GRANVILLE, Ohio (WSYX/WTTE) — A Central Ohio woman now fighting the odds said she's going to take the time she has left to fight for the safety of children. Annie Cacciato wants all Ohio schools to test for the cancer-causing gas radon.
"In my professional opinion as an advocate and real person with stage 4 lung cancer, that (spread of radon) could have been prevented. It's just ridiculous," Cacciato said.
She grew up in Granville, was a high school athlete and graduated North Ridge high school in 1981. She's a non smoker who was diagnosed with terminal lung cancer in 2013. After her diagnosis, she discovered her old workplace and school had high levels of radon in which she says she was exposed.
"You have no warning signs that you're breathing in toxic air," Cacciato said. "A place that I love is also a place that poisoned me."
Radon is a gas that comes from the ground and originates from decaying uranium. Radon experts say Licking County has some of the highest levels of radon in Ohio. The most recent state records indicate North Ridge Schools tested up to 25 picocuries per liter of radon about ten years ago. The EPA considers level four and up to be in the "Danger Zone" with recommendations of mitigation.
Cacciato said she came down with pneumonia her junior year. North Ridge Schools' superintendent said Cacciato's old high schools is now the district middle school. It was renovated and had a new HVAC system installed twenty years ago. Meeting the requirements of the health department, the superintendent said the district doesn't regularly test the middle school for radon now.
"My plan is to contact every school board in Ohio," Cacciato said about her plan to push for a new law when it comes to testing for radon in schools.
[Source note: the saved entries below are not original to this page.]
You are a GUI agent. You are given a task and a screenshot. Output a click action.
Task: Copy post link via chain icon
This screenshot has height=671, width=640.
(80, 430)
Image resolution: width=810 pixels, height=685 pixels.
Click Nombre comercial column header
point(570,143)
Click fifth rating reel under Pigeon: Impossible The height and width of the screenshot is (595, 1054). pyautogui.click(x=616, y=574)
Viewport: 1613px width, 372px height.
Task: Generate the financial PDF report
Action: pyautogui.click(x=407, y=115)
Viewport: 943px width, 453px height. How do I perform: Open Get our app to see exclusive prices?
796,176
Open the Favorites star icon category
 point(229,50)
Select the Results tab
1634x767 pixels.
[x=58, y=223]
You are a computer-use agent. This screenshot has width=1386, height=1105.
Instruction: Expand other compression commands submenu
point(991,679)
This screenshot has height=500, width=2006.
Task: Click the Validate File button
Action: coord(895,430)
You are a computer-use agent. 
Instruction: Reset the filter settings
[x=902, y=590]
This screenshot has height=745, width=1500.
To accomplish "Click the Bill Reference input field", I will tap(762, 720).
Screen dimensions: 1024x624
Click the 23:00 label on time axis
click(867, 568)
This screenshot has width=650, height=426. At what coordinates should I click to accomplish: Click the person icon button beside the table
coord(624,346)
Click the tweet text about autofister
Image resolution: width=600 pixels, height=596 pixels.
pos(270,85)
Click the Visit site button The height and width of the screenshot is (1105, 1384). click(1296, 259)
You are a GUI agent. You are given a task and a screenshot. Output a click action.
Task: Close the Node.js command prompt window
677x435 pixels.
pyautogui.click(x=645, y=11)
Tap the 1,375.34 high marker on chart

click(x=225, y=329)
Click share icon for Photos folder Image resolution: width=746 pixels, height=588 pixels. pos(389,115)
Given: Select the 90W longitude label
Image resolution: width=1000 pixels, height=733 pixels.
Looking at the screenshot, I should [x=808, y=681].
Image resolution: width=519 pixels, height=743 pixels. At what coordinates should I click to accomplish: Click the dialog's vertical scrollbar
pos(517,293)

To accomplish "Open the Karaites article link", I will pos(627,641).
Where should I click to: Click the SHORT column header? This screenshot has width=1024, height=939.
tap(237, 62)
She started a letter writing campaign and has already contacted every Licking County school district. She told them, "I was exposed throughout my teen years in a Licking County public school." She ends with, "Don't make cost an issue not to test."
The cost to test an entire school building can average around $4,000. Some superintendents contacted by ABC 6's Scoring Our Schools said they currently don't have testing in the budget.